7. Control your sodium intake.

Use flavored vinegars, lemon juice and other low-sodium taste enhancers, rather than soy sauce and other salty seasonings.5

8. Eliminate hydrogenated vegetable oil

Avoid processed foods containing “hydrogenated vegetable oil,” “partially hydrogenated vegetable oil” or shortening. Don’t gamble with the risk of artery disease, Type 2 diabetes, or possibly some cancers. Again, minimize processed foods and emphasize fresh, whole foods.

9. Consider taking a multi-vitamin/mineral supplement.

If there is any question of adequate intake of any given vitamin, mineral or essential fat, consider a vegetarian multivitamin-mineral preparation (tablet or liquid or powder) daily, or approximately two to three times per week.

10. Be sure to get a consistent reliable source of vitamin D.

Consult a medical professional to determine your optimal source for vitamin D. If you’re avoiding sunlight or live in a cooler climate, then sunshine, a natural source of vegan vitamin D, will not cover your needs during the winter months, and you will need to rely on fortified foods such as fortified non-dairy beverages or vitamin D-2 supplements.

11. Try to get 20 to 30 minutes of active, weight-bearing exercise at least every other day.

Include a balance of cardiovascular, flexibility and strength exercises. This will help you to prevent osteoporosis and it contributes to overall health.

12. For optimal health, says Dr. Klaper, a positive mental and emotional state is essential – and possibly more important than nutritional intake:

“Life is about more than avoiding disease and death. Get as much love, laughter and meaningful service into your daily life as possible. Make your life a reflection of your hopes, dreams and joys.”

Need specifics?

Visit Dr. Klaper’s Web site: http://www.vegsource.com/klaper/. And don’t forget to see Dr. Klaper’s study, available electronically at www.veganhealthstudy.org.

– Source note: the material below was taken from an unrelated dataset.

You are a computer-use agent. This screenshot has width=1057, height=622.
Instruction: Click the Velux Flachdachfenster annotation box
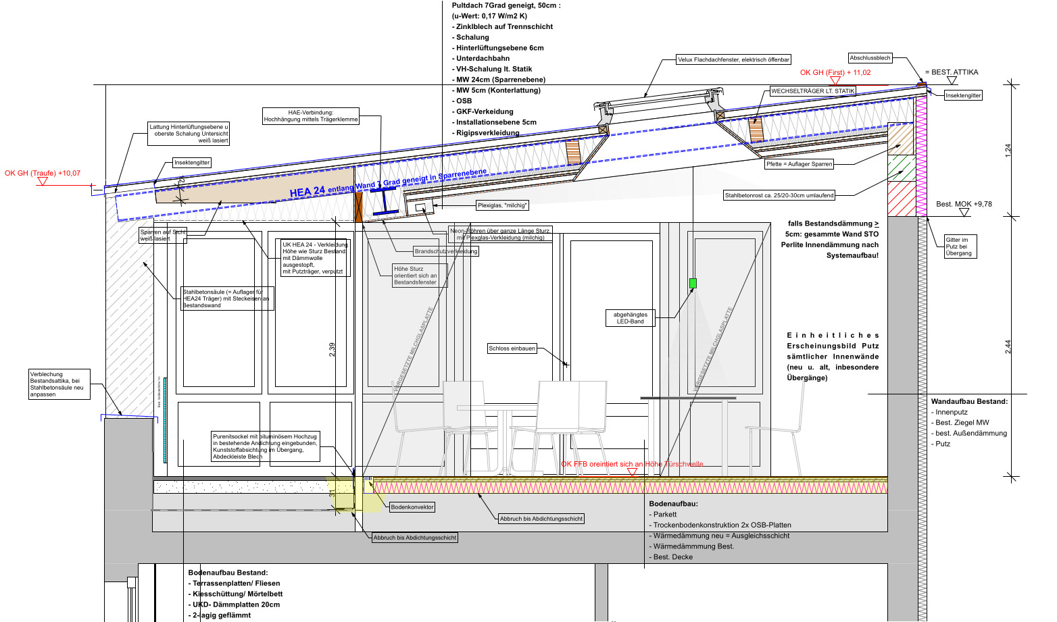click(x=733, y=59)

Dave Shishkoff, Friends of Animals’ Canadian Correspondent, is also a velodrome bike racer for OrganicAthlete. Until a few years ago, Dave was your typical inactive activist, but shaped up after starting to feel aches and pains at the age of 28. Visit his vegan cycling blog at: http://Cycling.DaveNoisy.com

 

  • 1. Michael Klaper, MD, “Vision of a Gentler World” - Vegan Views (Winter 1993-94).
  • 2. “Red Meat 'Ups Breast Cancer Risk'” - BBC Health News (3 Apr. 2007).
  • 3. When using large amounts of B-12 at once, only .5 to 1% will be absorbed, so high intakes are required.
  • 4. The recommended amount of iodine for adults is about 150 micrograms per day. Children need between 70 and 150 micrograms of iodine per day, while pregnant women need 175 micrograms per day, and lactating women need 200 micrograms per day. A typical salt intake is 5 to 20 grams per day, so people who use iodized salt easily meet iodine needs. Even when sodium intake is limited to the recommended 2 grams per day, iodine needs are easily met.
  • 5. Keep your sodium intake to not more than 2400 mg per day, and preferably around 1800 mg per day. Athletes, especially those living in warm climates, may require higher amounts of sodium in their diets.